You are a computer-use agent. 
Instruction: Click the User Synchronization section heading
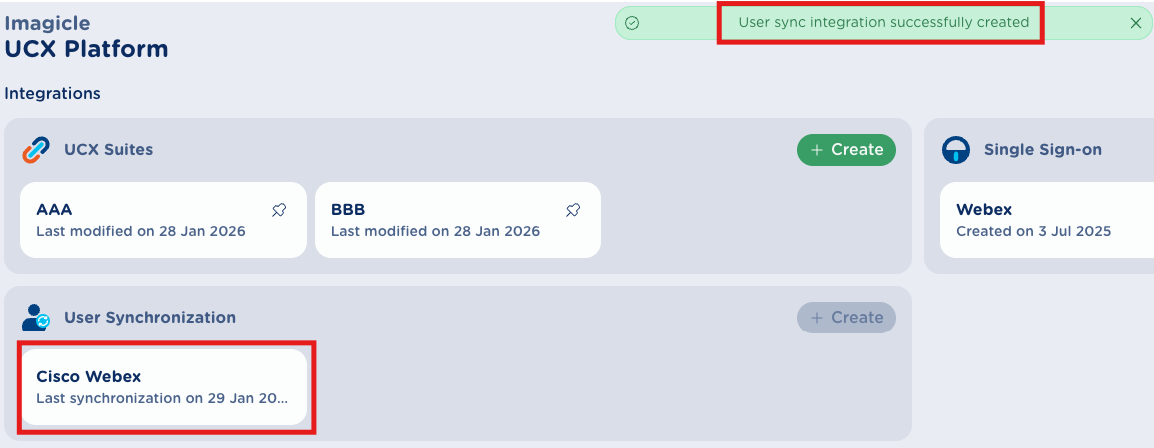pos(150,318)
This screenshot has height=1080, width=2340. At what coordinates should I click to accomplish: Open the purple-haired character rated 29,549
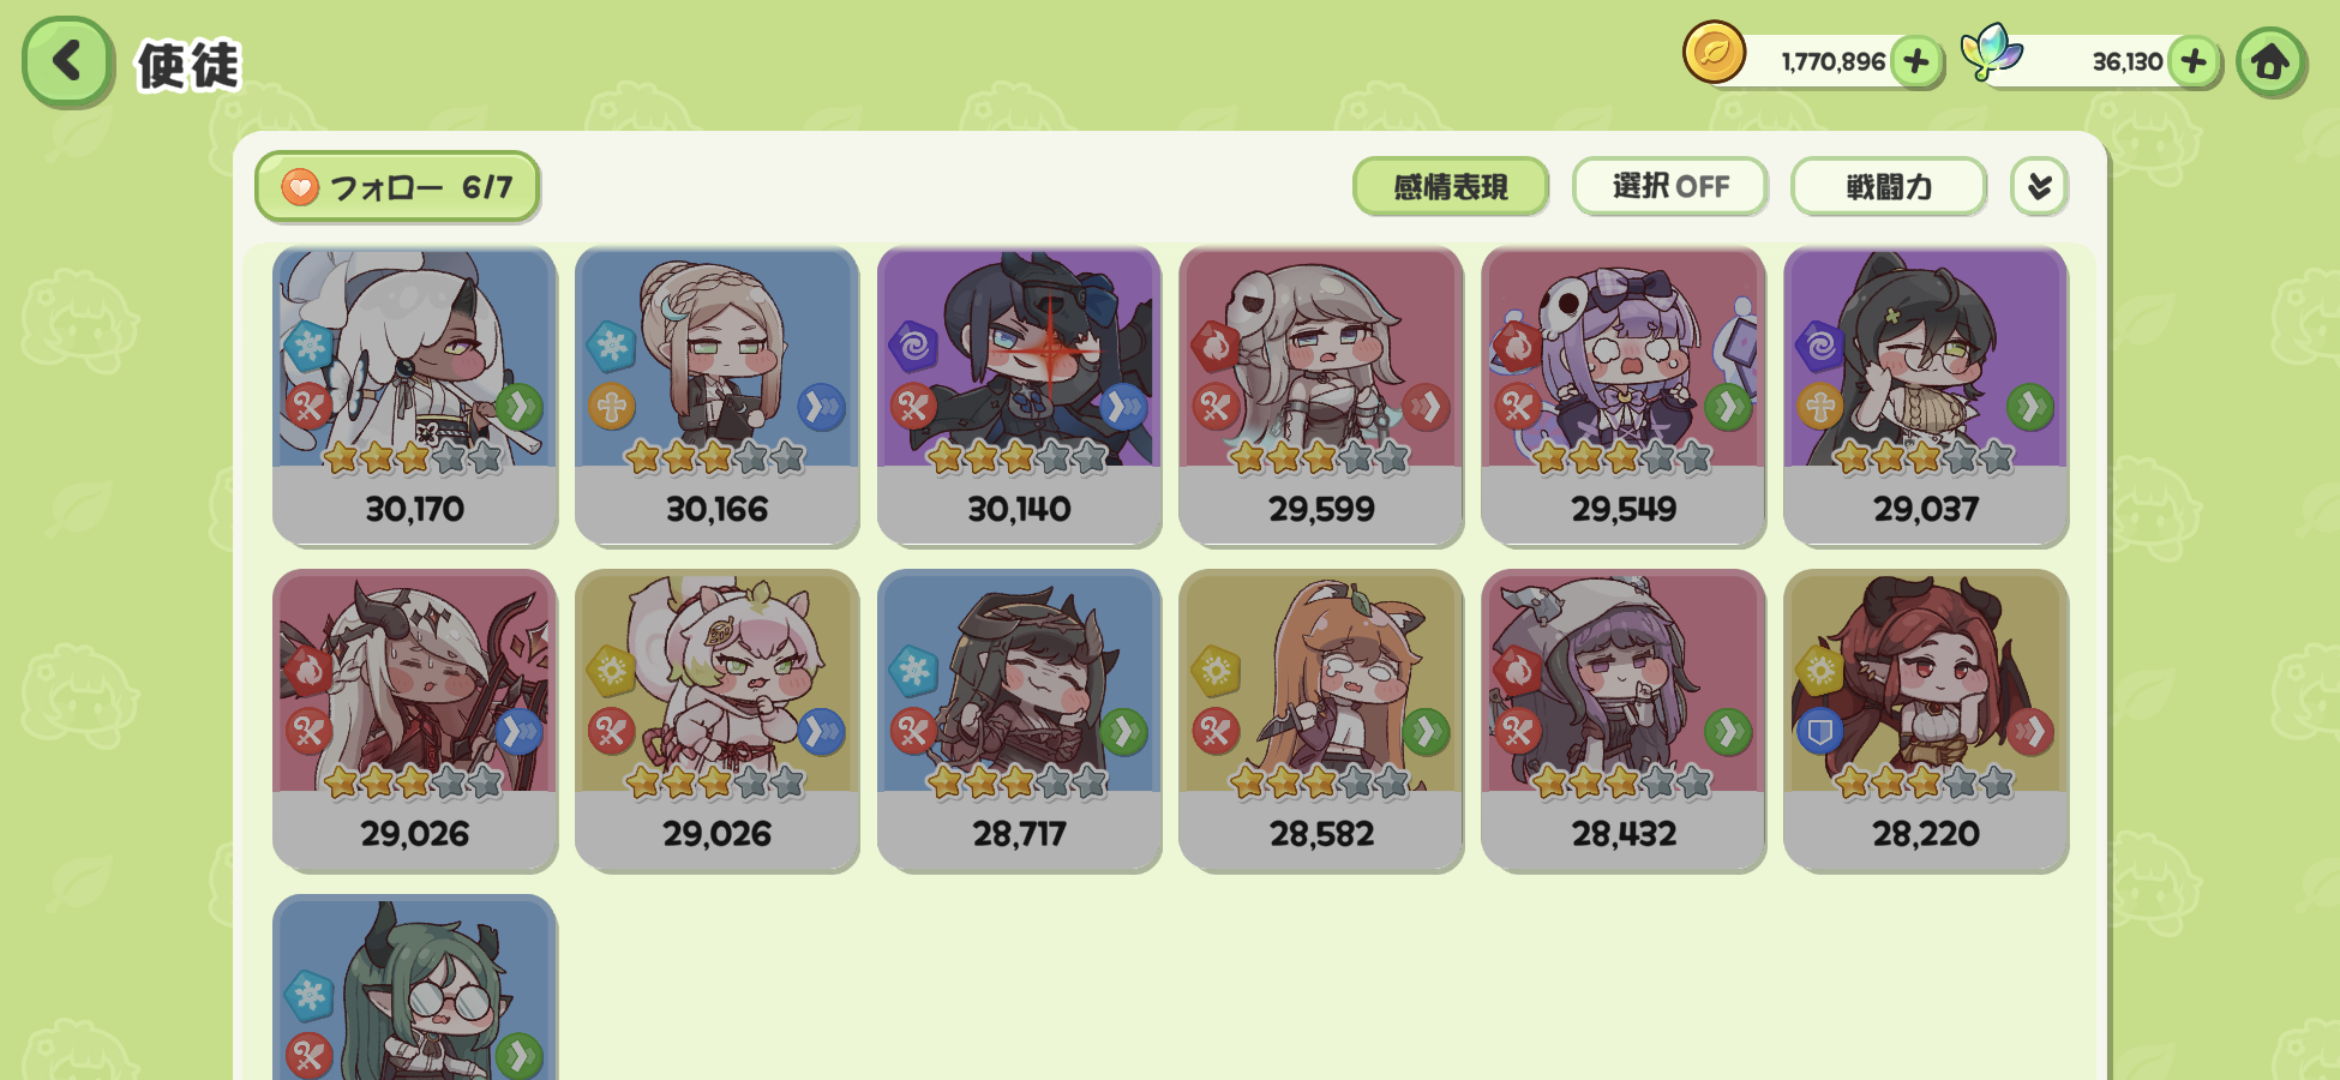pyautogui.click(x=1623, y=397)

━━━━━━━━━━━━━━━━

• Work instruction:
Copy verbatim the span that opens at the line with "Instruction: Click the" and closes at the final line of the listing. Do not carry over any pictures.

• Solution below:
Instruction: Click the User Synchronization section heading
pos(150,318)
This screenshot has height=1080, width=2340. At what coordinates should I click to accomplish: Open the purple-haired character rated 29,549
pyautogui.click(x=1623, y=397)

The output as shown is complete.